═══ TEXT FOR ANALYSIS
A former New York City police officer who allegedly plotted to have her former husband murdered and her boyfriend’s teen daughter run over by a car will serve time behind bars, WCBS-TV reports.

In court on Friday, Valerie Cincinelli, 36, was sentenced after pleading guilty to a charge of obstruction of justice stemming from the murder-for-hire allegations.

Authorities say that in 2019, Cincinelli plotted to hire a hitman to kill her ex-husband, Isaiah Carvalho. The two were locked in a bitter divorce and custody dispute over their son, WABC-TV reports. Cincinelli also didn’t want Carvalho to get a portion of her police pension.

According to the report, Cincinelli allegedly paid her boyfriend at the time, John DiRubba, $7,000 to hire the hitman, but he alerted the FBI after she said she wanted to have DiRubba’s teen daughter killed, too.

Authorities described her targeting of the girl as motivated “out of sheer jealousy and personal hatred,” WCBS-TV reports.

“Run her the f**k over, how about that?” Cincinelli reportedly told DiRubba, according to Fox News.

After DiRubba was arrested for another crime, he told law enforcement about the plot. Police staged Carvalho’s death and used recordings and text messages as evidence. That included a hidden camera that recorded Cincinelli being told that the hit was complete.
══════
═══ RAW DATA
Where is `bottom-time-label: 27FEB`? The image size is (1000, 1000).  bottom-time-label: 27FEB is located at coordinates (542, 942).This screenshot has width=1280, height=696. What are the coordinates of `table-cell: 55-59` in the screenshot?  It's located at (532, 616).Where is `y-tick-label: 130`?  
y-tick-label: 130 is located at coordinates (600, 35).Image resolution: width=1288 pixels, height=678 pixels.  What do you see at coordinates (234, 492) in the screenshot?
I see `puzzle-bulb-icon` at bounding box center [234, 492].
══════
WRITTEN TASK 1:
Transcribe the news report on the former New York City police officer from "Authorities say that" to "daughter killed, too.".
WRITTEN TASK 2:
Write the next part of the news report on the former New York City police officer, beginning immediately after its final sentence.

OUTPUT 1:
Authorities say that in 2019, Cincinelli plotted to hire a hitman to kill her ex-husband, Isaiah Carvalho. The two were locked in a bitter divorce and custody dispute over their son, WABC-TV reports. Cincinelli also didn’t want Carvalho to get a portion of her police pension.

According to the report, Cincinelli allegedly paid her boyfriend at the time, John DiRubba, $7,000 to hire the hitman, but he alerted the FBI after she said she wanted to have DiRubba’s teen daughter killed, too.

OUTPUT 2:
The footage shows DiRubba telling Cincinelli the hit man sent him a text message verifying the hit, according to the Daily Mail. DiRubba then showed Cincinelli an image of the staged scene showing Carvalho lying in a car with shattered glass on the ground.

Cincinelli appeared more concerned that the text message would implicate her.

“They are going to get these f****** texts, you dumbass. They can subpoena these photos,” Cincinelli can be heard saying in the video, according to the Daily Mail.

In April, Cincinelli pleaded guilty to one count of obstruction after she deleted incriminating evidence on her phone about the plot, according to Fox News. Prosecutors in exchange dropped two murder-for-hire counts against her.

The case was resolved because of the plea deal, but prosecutors were reportedly prepared to go to trial.

Cincinelli had been involved in earlier domestic incidents with her boyfriend and former husband, according to WABC-TV, and had worked for the NYPD for 12 years before the charges.

Carvalho, the woman’s former husband, still fears for his life and asked for the maximum sentence of five years in prison.

“People get angry, ‘I wish you were dead’ and so forth. That’s one thing. That’s not what went on here,” Carvalho’s attorney, Dennis Lemke, told the court, according to WCBS-TV. “When you start paying money and you wind up starting, basically, working something out and you hire a hitman . . . He’s gonna be looking over his shoulder.”

But the judge instead sentenced Cincinelli to 48 months behind bars. She has already served 30 months in jail and with good behavior, she could be eligible for home confinement within six months, according to WABC-TV.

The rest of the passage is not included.